The 29-year-old Santiago was in the midst of a typically solid season with the Angels (4.25 ERA, 8.0 K/9, 4.3 BB/9 in 121 innings) when he surprisingly found himself traded to the Twins alongside minor league reliever Alan Busenitz in exchange for Ricky Nolasco and injury-prone former top prospect Alex Meyer. Santiago’s fortunes turned immediately upon getting to Minnesota, and he struggled badly with the Twins over the life of the two months he spent in Minnesota.
In 61 1/3 innings, Santiago logged a 5.58 ERA with just 5.4 K/9 against 3.2 BB/9 as he became significantly more prone to home runs.
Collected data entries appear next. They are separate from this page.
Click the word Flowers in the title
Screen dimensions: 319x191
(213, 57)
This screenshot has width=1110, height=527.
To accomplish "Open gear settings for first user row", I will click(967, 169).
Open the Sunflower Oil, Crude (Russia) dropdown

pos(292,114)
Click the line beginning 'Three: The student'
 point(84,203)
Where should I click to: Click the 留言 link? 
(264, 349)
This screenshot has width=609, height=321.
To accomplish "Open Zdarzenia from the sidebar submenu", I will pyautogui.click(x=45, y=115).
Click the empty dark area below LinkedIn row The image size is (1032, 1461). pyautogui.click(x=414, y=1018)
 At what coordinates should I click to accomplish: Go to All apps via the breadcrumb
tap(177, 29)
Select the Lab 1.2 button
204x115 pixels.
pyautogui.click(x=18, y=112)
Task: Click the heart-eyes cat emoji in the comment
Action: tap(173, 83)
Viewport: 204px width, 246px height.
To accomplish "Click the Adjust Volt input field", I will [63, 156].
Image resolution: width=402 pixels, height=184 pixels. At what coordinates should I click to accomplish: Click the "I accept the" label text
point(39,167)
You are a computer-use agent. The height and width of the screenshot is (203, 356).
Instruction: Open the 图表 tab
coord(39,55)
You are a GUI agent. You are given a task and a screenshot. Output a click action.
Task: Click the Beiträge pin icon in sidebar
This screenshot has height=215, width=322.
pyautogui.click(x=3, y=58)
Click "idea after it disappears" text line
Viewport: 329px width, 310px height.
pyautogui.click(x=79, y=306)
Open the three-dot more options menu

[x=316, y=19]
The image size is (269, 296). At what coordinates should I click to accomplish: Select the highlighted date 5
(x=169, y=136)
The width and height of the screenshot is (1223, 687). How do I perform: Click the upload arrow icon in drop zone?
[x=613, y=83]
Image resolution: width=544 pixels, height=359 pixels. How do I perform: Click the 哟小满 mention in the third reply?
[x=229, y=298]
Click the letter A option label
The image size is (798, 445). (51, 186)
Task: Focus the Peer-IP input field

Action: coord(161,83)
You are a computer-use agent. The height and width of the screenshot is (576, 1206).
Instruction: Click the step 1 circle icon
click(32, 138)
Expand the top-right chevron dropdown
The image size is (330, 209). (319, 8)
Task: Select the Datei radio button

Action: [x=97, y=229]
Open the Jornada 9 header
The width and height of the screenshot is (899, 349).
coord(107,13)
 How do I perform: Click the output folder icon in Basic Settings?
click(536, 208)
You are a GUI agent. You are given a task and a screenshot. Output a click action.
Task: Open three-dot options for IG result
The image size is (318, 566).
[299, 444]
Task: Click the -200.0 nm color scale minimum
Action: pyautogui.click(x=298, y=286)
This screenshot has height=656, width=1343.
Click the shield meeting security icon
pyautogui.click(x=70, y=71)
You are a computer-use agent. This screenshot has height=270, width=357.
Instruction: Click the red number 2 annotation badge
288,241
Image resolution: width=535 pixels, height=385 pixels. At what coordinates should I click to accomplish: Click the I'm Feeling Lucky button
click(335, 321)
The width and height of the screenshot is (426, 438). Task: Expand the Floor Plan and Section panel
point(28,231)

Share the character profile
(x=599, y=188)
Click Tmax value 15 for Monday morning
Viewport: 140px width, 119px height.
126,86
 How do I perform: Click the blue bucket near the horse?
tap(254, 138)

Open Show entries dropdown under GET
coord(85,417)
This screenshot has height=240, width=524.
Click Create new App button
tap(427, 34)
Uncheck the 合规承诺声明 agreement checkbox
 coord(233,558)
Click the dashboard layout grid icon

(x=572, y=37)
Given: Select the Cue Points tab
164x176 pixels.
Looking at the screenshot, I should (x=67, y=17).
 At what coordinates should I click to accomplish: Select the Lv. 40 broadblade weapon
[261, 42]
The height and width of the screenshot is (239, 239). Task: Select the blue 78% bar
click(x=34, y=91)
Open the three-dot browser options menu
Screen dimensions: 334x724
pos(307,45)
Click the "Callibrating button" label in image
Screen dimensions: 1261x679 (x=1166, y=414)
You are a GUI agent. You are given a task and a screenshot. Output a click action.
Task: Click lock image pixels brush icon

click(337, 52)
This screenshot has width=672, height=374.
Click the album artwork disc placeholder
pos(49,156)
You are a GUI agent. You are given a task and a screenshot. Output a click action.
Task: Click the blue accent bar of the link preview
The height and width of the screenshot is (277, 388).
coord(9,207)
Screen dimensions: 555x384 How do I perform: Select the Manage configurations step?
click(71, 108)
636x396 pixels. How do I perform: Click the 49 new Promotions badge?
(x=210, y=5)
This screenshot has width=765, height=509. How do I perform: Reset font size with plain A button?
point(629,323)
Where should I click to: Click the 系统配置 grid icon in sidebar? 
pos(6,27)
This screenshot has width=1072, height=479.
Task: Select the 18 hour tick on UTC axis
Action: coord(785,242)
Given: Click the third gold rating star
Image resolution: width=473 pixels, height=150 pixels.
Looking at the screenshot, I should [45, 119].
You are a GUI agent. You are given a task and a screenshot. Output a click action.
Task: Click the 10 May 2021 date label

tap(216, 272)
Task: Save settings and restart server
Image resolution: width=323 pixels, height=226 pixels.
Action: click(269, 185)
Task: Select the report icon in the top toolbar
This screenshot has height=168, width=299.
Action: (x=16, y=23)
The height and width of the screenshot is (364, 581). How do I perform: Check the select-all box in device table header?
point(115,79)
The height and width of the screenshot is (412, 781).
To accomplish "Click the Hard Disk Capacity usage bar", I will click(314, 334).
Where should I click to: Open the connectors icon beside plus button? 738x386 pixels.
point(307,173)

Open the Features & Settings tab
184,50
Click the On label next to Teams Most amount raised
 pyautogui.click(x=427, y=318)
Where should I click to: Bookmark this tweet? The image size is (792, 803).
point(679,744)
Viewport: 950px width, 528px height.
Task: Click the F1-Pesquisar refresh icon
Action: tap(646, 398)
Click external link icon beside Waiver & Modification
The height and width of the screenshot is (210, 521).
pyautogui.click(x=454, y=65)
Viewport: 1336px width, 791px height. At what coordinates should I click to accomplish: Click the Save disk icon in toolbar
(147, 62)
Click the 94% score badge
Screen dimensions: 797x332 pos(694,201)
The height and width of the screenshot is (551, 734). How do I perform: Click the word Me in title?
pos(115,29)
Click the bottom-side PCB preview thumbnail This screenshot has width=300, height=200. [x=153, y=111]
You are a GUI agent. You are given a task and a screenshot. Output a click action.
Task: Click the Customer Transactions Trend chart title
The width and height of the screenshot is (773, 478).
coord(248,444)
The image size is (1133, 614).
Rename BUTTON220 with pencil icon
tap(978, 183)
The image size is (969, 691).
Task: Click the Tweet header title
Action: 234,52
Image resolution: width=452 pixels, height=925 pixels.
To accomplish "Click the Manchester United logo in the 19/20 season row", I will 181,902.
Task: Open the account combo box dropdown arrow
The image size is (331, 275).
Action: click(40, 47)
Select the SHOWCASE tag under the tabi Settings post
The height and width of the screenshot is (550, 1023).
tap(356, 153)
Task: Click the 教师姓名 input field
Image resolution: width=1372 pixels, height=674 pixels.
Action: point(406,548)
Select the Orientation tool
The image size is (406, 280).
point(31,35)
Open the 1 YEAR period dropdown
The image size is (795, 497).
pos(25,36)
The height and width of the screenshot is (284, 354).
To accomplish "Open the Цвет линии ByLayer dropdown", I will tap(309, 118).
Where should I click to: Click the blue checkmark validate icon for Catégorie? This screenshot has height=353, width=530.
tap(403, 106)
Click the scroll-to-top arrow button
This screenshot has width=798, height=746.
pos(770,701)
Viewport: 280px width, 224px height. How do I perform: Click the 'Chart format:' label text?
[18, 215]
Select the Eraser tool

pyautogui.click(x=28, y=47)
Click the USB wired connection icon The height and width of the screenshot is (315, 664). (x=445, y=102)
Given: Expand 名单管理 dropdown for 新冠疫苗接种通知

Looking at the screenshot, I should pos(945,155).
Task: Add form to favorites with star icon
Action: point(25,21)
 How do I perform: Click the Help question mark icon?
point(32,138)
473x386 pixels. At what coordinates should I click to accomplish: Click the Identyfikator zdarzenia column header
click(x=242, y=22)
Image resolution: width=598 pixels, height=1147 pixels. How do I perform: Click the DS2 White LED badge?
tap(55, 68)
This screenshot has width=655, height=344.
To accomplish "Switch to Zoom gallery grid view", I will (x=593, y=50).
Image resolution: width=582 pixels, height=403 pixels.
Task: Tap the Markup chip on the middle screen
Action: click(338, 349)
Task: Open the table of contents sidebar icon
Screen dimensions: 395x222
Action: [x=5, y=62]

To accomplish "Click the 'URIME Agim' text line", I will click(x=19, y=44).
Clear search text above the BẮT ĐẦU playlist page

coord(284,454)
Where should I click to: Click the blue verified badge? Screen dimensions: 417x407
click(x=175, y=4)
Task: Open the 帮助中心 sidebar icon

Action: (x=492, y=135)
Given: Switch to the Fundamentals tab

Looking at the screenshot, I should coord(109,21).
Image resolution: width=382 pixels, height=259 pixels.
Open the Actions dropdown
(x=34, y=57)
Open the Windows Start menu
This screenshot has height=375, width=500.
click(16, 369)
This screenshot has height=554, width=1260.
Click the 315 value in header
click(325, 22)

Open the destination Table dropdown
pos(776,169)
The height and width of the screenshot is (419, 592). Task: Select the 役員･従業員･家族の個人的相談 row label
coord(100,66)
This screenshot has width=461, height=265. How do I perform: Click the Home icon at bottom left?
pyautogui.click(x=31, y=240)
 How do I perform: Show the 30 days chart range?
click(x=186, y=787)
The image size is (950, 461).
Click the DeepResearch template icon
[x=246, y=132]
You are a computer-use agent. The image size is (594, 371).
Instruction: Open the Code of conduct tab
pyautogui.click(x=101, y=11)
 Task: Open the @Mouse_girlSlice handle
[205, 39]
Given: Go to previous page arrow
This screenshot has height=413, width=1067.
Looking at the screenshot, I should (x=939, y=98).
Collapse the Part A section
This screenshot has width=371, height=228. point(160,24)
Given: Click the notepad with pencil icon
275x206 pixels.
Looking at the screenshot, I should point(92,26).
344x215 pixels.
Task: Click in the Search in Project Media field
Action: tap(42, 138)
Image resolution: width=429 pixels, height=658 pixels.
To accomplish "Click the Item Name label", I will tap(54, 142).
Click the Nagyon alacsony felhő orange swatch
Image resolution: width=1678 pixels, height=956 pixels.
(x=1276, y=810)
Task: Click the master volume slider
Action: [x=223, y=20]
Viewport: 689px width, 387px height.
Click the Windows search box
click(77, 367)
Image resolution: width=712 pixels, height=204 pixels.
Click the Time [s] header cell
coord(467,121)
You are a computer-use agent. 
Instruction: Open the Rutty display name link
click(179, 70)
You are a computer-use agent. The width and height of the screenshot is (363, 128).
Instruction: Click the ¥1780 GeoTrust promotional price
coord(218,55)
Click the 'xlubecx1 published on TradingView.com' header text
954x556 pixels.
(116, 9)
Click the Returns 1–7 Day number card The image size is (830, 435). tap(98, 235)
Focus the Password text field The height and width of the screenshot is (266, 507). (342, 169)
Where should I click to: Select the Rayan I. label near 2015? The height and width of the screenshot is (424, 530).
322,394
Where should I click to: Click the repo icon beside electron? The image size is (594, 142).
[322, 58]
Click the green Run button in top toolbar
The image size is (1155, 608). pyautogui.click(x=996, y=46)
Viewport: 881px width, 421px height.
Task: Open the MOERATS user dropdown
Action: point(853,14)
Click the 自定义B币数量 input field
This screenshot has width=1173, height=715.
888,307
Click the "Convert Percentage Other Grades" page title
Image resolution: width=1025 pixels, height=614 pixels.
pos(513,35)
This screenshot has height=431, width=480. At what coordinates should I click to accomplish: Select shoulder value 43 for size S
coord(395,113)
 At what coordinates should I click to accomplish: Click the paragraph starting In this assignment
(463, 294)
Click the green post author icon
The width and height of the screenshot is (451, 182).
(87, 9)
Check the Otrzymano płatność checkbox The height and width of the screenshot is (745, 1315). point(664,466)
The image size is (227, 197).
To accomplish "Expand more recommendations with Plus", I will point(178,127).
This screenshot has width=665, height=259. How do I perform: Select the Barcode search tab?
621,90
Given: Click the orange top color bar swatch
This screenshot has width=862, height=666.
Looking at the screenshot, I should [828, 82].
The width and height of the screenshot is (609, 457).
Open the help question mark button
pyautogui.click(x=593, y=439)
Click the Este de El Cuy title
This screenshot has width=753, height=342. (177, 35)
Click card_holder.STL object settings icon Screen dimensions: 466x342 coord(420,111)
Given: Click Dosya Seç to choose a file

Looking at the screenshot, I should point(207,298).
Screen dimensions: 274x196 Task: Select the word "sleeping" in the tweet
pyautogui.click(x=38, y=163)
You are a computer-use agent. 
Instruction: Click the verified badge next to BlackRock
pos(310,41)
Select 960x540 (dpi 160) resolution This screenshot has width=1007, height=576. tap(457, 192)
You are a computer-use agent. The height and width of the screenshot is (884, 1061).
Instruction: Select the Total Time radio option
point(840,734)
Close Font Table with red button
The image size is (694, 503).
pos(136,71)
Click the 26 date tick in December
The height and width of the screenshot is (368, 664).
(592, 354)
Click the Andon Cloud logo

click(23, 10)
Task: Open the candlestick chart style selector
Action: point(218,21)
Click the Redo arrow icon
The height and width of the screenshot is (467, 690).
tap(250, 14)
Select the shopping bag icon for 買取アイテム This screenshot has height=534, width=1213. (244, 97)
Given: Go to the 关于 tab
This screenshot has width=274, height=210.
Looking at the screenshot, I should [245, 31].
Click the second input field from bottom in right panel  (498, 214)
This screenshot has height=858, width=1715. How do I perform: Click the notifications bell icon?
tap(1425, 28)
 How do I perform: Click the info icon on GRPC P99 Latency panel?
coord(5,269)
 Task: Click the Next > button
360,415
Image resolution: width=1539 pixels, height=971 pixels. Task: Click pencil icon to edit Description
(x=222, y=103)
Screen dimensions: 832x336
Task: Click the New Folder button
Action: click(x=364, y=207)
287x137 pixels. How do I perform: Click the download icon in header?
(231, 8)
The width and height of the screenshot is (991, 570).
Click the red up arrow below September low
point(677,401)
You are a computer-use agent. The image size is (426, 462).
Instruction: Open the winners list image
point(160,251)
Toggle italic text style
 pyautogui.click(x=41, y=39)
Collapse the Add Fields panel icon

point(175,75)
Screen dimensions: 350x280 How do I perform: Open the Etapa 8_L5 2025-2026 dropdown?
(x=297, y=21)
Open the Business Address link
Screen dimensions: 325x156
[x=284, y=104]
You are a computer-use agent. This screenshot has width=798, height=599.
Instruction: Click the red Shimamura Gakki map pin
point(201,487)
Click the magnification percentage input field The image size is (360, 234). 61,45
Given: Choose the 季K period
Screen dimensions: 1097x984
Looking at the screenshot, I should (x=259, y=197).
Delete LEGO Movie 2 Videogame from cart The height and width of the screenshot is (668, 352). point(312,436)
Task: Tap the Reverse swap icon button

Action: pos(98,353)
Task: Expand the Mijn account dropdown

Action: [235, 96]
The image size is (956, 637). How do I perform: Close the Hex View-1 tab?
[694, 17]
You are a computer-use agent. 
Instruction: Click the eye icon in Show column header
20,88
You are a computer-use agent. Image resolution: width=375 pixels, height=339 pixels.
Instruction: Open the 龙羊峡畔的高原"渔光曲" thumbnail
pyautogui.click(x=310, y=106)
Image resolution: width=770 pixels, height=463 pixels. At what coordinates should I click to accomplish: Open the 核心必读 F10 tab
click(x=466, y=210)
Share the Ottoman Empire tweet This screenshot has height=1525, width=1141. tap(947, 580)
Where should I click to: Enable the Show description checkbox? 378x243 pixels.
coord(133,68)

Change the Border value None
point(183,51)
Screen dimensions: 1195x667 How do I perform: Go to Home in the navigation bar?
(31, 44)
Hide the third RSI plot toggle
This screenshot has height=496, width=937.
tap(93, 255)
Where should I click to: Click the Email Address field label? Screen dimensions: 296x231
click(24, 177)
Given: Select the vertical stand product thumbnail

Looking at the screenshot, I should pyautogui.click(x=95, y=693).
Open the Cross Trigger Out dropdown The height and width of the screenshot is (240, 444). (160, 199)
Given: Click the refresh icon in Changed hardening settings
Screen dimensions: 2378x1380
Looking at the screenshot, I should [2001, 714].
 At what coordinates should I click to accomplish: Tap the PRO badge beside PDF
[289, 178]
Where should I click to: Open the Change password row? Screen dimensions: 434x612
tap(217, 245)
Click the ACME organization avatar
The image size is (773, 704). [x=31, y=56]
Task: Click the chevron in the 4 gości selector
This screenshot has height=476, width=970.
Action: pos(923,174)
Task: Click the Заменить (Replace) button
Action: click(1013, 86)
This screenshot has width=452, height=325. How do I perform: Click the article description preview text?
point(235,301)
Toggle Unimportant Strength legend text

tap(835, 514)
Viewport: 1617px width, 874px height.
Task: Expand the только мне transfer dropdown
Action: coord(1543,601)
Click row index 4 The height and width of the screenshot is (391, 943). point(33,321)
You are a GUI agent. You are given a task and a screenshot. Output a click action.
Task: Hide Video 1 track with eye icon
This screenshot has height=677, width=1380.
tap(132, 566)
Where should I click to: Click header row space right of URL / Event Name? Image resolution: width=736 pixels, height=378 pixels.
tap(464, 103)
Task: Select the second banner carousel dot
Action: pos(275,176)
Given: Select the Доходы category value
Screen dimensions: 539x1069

Those numbers are obviously an eyesore, but the new Twins front office is apparently confident that Santiago can return to form, as CBO Derek Falvey and GM Thad Levine saw fit to retain him at a not-insignificant $8MM rate. Prior to this discouraging season, Santiago had posted a 3.62 ERA 457 innings with the White Sox and Angels from 2013-15, working primarily as a starting pitcher.
The Twins announced that they’ve signed veteran catcher Chris Gimenez to a minor league contract and invited him to Major League Spring Training.
That the Twins would sign Gimenez isn’t exactly a surprise, as catching has been a priority for them this season, and John Ryan Murphy isn’t a lock to open the year as the backup to newly signed Jason Castro (who inked a three-year, $24.5MM deal). Minnesota’s new front office is also highly familiar with the 33-year-old Gimenez, who spent time with both the Indians (where new chief baseball officer Derek Falvey was an assistant GM) and the Rangers (where new GM Thad Levine was an assistant GM) in 2016. Gimenez was also with both teams back in 2014.
Gimenez didn’t do much at the plate in 2016, hitting just .216/.272/.331 in 155 trips to the dish. However, his framing marks are solid, and Indians manager Terry Francona lauded Gimenez for the manner in which he helped Trevor Bauer produce improved results beginning last May (as Paul Hoynes of the Cleveland Plain Dealer wrote at the time). The well-traveled Gimenez has spent parts of four seasons in the Majors with the Indians, Rangers, Rays and Mariners, producing a .218/.297/.335 batting line in 776 plate appearances.